## begin Data provided

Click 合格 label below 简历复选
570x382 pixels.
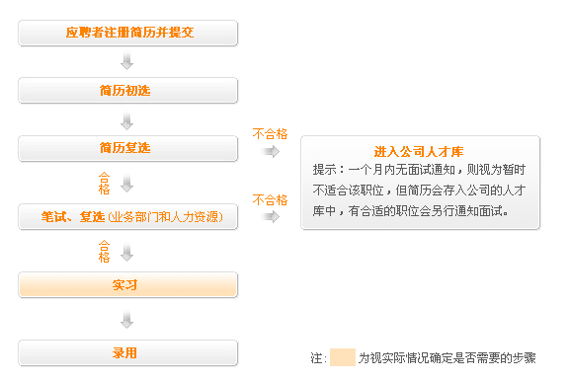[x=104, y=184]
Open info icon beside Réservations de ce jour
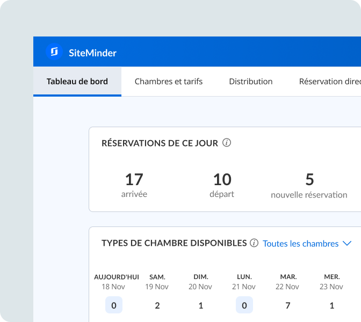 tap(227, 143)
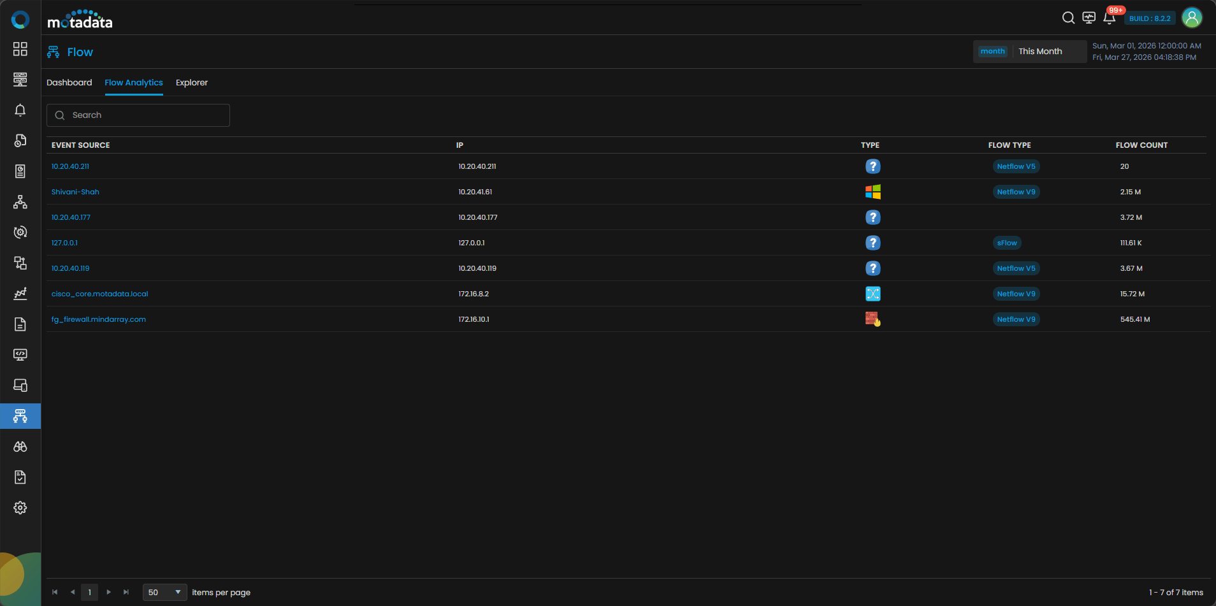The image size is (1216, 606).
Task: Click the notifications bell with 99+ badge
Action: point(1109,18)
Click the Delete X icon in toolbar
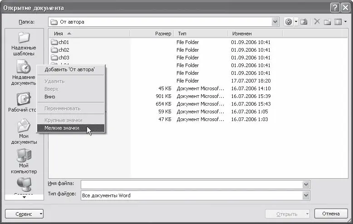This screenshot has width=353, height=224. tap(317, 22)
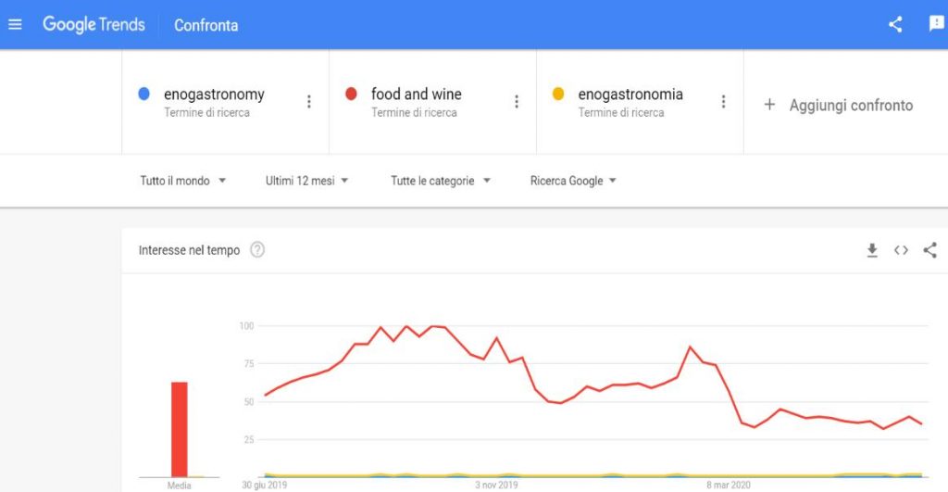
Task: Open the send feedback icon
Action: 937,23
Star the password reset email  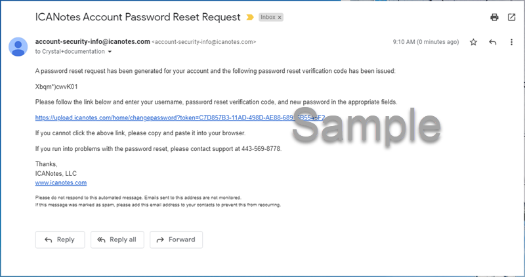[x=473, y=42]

## end Data provided

> The task
Copy the lines of the material verbatim, starting at the line containing "Open info icon beside Réservations de ce jour" and ending at the line containing "Action: 937,23", both included, with the pictures left out.

> The reply
Open info icon beside Réservations de ce jour
 tap(227, 143)
The image size is (1216, 606).
Task: Click the notifications bell with 99+ badge
Action: point(1109,18)
Click the Delete X icon in toolbar
This screenshot has width=353, height=224. tap(317, 22)
Task: Open the send feedback icon
Action: 937,23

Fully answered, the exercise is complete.